Deep learning algorithms - typically consisting of a class of deep neural networks trained by a stochastic gradient descent (SGD) optimization method - are nowadays the key ingredients in many artificial intelligence (AI) systems and have revolutionized our ways of working and living in modern societies. For example, SGD methods are used to train powerful large language models (LLMs) such as versions of ChatGPT and Gemini, SGD methods are employed to create successful generative AI based text-to-image creation models such as Midjourney, DALL-E, and Stable Diffusion, but SGD methods are also used to train DNNs to approximately solve scientific models such as partial differential equation (PDE) models from physics and biology and optimal control and stopping problems from engineering. It is known that the plain vanilla standard SGD method fails to converge even in the situation of several convex optimization problems if the learning rates are bounded away from zero. However, in many practical relevant training scenarios, often not the plain vanilla standard SGD method but instead adaptive SGD methods such as the RMSprop and the Adam optimizers, in which the learning rates are modified adaptively during the training process, are employed. This naturally rises the question whether such adaptive optimizers, in which the learning rates are modified adaptively during the training process, do converge in the situation of non-vanishing learning rates. In this work we answer this question negatively by proving that adaptive SGD methods such as the popular Adam optimizer fail to converge to any possible random limit point if the learning rates are asymptotically bounded away from zero. In our proof of this non-convergence result we establish suitable pathwise a priori bounds for a class of accelerated and adaptive SGD methods, which are also of independent interest.

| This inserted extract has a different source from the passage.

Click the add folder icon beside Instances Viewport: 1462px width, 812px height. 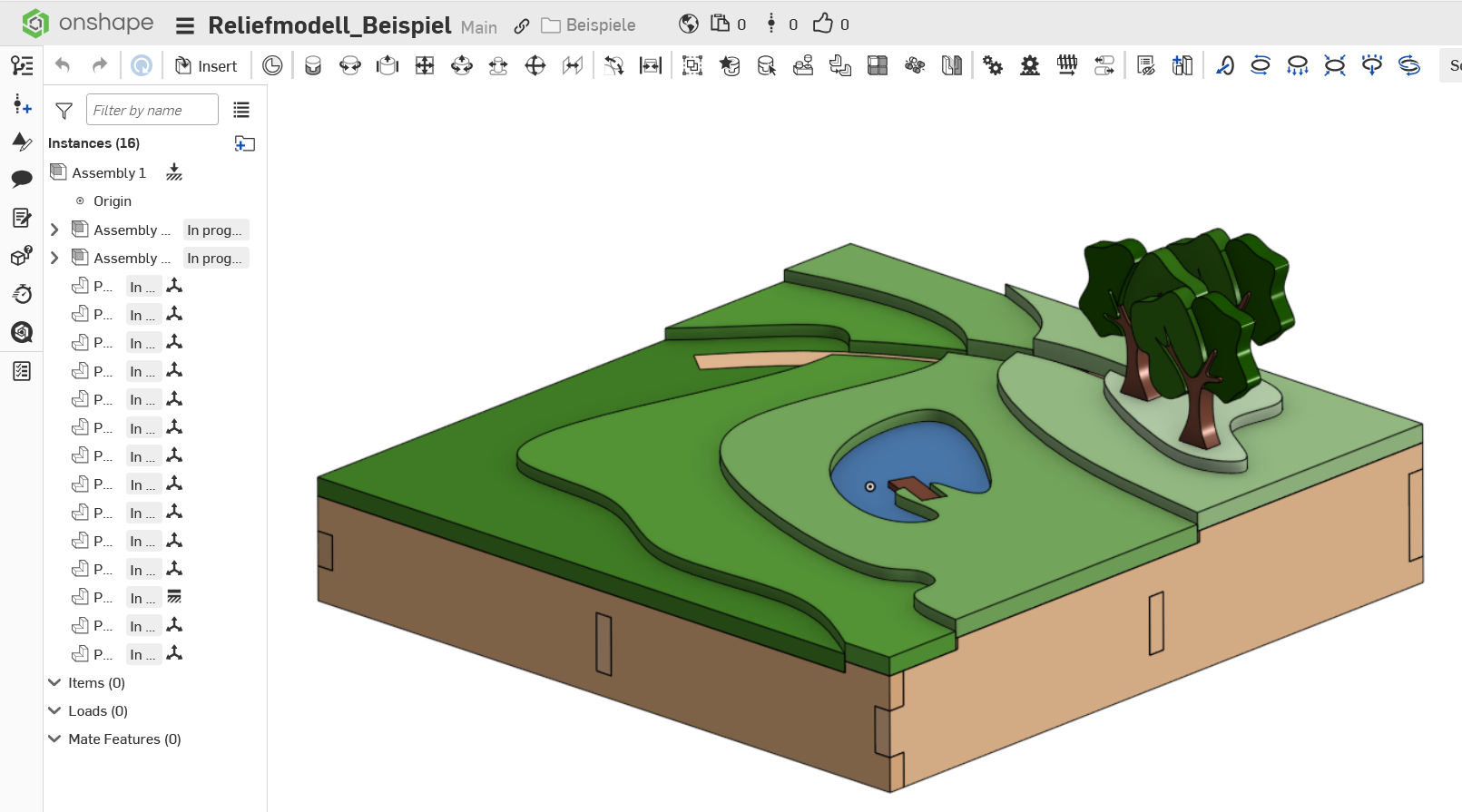pyautogui.click(x=244, y=143)
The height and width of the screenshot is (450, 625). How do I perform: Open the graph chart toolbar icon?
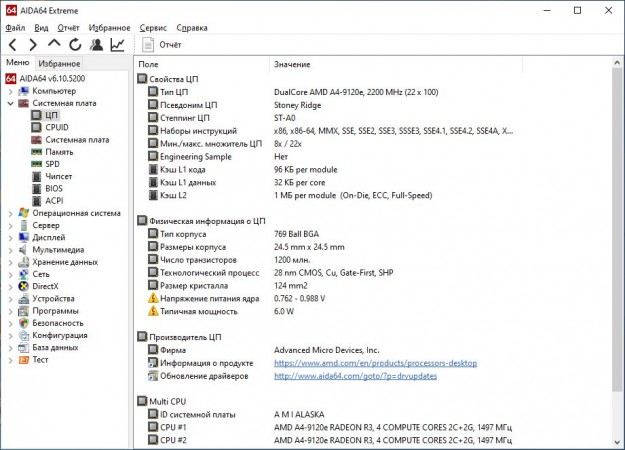coord(118,45)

Learning rate adaptive stochastic gradient descent optimization methods: numerical simulations for deep learning methods for partial differential equations and convergence analyses

It is known that the standard stochastic gradient descent (SGD) optimization method, as well as accelerated and adaptive SGD optimization methods such as the Adam optimizer fail to converge if the learning rates do not converge to zero (as, for example, in the situation of constant learning rates). Numerical simulations often use human-tuned deterministic learning rate schedules or small constant learning rates. The default learning rate schedules for SGD optimization methods in machine learning implementation frameworks such as TensorFlow and Pytorch are constant learning rates. In this work we propose and study a learning-rate-adaptive approach for SGD optimization methods in which the learning rate is adjusted based on empirical estimates for the values of the objective function of the considered optimization problem (the function that one intends to minimize). In particular, we propose a learning-rate-adaptive variant of the Adam optimizer and implement it in case of several neural network learning problems, particularly, in the context of deep learning approximation methods for partial differential equations such as deep Kolmogorov methods, physics-informed neural networks, and deep Ritz methods. In each of the presented learning problems the proposed learning-rate-adaptive variant of the Adam optimizer faster reduces the value of the objective function than the Adam optimizer with the default learning rate. For a simple class of quadratic minimization problems we also rigorously prove that a learning-rate-adaptive variant of the SGD optimization method converges to the minimizer of the considered minimization problem. Our convergence proof is based on an analysis of the laws of invariant measures of the SGD method as well as on a more general convergence analysis for SGD with random but predictable learning rates which we develop in this work.